Tuesday was a chance for a politician to do the right thing and, instead, she blinked. The Hawaii legislature passed the controversial Civil Unions bill by a vote of 31 to 20. Governor Lingle had the option to either sign or veto the bill, or allow it to become law without her signature.

In her opinion, the legislature was manipulating the process and that the bill they passed did not reflect the will of the people. Of her veto, Linda Lingle said, “After months of listening to Hawaii’s citizens express to me in writing and in person, their deeply held beliefs and heartfelt reasons for supporting or opposing the civil unions bill, I have made the decision to veto House Bill 444. I have been open and consistent in my opposition to same gender marriage and find that House Bill 444 is essentially marriage by another name.”

I am outraged that the pursuing of LGBT civil rights is now considered a manipulation of the process. I know that during the 1960’s, if we had gone with the will of the people for deciding civil rights and other social issues, that schools would still be separate, people could choose to not sell homes because of the color of the skin of the buyers, and Rosa Parks would still be sitting at the back of the bus.

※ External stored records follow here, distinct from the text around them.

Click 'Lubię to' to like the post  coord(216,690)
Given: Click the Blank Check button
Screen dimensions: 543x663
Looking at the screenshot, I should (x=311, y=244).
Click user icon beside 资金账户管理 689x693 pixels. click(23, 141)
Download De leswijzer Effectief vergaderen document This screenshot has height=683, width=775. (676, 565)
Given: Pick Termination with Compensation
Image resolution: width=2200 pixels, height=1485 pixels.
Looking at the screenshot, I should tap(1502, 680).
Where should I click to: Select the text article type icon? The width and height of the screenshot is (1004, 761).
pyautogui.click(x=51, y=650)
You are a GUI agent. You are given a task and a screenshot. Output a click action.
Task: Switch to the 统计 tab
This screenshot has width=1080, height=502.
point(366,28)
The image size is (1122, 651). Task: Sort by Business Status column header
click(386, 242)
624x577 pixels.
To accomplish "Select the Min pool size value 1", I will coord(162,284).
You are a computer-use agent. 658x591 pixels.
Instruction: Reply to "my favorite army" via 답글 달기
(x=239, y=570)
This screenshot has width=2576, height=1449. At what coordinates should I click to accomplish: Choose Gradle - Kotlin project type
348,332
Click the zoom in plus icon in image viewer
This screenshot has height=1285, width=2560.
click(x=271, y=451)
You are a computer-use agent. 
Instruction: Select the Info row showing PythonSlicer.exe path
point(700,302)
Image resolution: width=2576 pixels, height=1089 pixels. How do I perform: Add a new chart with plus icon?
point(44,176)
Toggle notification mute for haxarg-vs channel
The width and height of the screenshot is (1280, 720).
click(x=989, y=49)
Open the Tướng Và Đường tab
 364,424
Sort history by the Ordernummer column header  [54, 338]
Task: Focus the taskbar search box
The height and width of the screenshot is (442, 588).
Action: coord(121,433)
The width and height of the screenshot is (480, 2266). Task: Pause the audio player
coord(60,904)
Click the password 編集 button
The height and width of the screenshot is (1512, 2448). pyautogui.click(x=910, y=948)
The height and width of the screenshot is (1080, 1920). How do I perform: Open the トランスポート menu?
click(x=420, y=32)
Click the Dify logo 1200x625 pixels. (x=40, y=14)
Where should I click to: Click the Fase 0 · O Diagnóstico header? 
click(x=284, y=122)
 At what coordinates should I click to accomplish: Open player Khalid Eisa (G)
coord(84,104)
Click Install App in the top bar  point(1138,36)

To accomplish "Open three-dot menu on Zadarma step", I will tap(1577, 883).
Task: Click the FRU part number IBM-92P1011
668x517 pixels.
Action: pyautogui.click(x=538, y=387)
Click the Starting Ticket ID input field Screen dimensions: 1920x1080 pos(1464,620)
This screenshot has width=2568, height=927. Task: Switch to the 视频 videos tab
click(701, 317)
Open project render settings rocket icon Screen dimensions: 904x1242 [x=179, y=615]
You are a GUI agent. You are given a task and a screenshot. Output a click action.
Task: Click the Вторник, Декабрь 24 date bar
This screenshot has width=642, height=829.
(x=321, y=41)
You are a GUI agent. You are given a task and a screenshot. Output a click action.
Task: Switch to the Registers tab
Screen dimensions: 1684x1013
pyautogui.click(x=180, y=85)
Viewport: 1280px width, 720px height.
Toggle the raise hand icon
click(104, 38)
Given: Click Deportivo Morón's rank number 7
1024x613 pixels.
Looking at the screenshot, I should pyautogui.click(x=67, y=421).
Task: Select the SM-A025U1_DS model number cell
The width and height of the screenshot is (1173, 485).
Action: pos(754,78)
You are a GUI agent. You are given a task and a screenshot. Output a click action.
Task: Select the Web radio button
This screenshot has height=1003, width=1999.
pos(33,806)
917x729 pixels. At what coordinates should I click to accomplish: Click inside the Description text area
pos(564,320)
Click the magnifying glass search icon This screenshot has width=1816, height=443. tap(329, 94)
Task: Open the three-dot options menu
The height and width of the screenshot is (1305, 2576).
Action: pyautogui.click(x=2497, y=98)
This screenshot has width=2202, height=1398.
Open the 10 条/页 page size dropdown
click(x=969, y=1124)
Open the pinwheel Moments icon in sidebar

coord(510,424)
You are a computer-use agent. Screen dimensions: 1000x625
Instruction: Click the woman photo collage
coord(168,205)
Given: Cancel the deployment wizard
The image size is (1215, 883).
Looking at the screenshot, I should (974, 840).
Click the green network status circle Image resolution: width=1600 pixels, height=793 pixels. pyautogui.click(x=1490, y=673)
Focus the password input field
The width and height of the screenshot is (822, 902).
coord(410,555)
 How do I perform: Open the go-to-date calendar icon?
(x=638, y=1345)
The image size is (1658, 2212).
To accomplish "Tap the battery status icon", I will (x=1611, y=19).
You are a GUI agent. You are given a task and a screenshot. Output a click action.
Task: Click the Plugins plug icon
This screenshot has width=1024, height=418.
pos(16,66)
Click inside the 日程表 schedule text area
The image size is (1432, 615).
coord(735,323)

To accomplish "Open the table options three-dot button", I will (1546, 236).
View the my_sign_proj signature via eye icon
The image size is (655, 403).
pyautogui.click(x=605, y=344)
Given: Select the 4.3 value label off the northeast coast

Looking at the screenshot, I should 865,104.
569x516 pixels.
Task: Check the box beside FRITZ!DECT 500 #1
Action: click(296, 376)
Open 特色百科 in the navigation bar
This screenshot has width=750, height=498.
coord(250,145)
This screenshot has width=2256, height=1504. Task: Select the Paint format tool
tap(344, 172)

Just go back a little further when women did not have the right to vote. Leaving it to the will of people, would Ms Lingle have been eligible to hold the office of Governor?

Part of the role of government is to protect minority citizens from the tyranny of the majority. We used to be able to expect our elected officials to be brave in their defense of all citizens. While some comfort can be taken in that the legacy she leaves will be one of exclusion and bigotry, because history is here with us and love, not out there with hate.